Stored data entries:
____________________
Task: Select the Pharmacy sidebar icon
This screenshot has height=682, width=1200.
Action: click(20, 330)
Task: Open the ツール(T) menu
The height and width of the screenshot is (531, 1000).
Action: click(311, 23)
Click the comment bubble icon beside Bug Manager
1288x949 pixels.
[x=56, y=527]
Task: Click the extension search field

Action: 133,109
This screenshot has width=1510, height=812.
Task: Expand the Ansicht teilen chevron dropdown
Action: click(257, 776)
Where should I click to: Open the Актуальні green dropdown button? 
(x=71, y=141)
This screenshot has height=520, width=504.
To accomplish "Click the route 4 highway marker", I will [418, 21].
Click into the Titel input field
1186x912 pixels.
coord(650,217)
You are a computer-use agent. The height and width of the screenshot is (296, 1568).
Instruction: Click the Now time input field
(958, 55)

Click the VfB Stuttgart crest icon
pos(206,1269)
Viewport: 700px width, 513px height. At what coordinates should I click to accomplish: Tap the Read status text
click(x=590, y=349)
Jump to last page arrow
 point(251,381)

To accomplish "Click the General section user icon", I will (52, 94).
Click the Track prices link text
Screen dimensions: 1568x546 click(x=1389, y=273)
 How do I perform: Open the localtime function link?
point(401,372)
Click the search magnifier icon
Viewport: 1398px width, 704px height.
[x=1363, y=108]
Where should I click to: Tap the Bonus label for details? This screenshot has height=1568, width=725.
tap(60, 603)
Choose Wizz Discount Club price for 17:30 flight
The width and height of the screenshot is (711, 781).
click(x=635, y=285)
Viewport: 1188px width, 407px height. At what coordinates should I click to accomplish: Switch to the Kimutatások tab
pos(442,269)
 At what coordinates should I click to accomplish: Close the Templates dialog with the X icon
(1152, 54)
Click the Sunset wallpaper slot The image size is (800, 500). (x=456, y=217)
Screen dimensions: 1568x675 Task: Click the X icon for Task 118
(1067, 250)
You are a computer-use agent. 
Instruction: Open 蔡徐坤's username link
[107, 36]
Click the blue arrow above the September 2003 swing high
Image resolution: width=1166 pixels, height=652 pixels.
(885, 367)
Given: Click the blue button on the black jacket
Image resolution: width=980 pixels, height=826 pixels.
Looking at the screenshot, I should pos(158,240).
____________________
▸ **WORK REQUIRED**: Transcribe verbatim. Cover the lines from the first line of the entries above to the line containing "Task: Open the ツール(T) menu", inclusive.

▸ **SOLUTION FOR THIS EXERCISE**:
Task: Select the Pharmacy sidebar icon
This screenshot has height=682, width=1200.
Action: click(20, 330)
Task: Open the ツール(T) menu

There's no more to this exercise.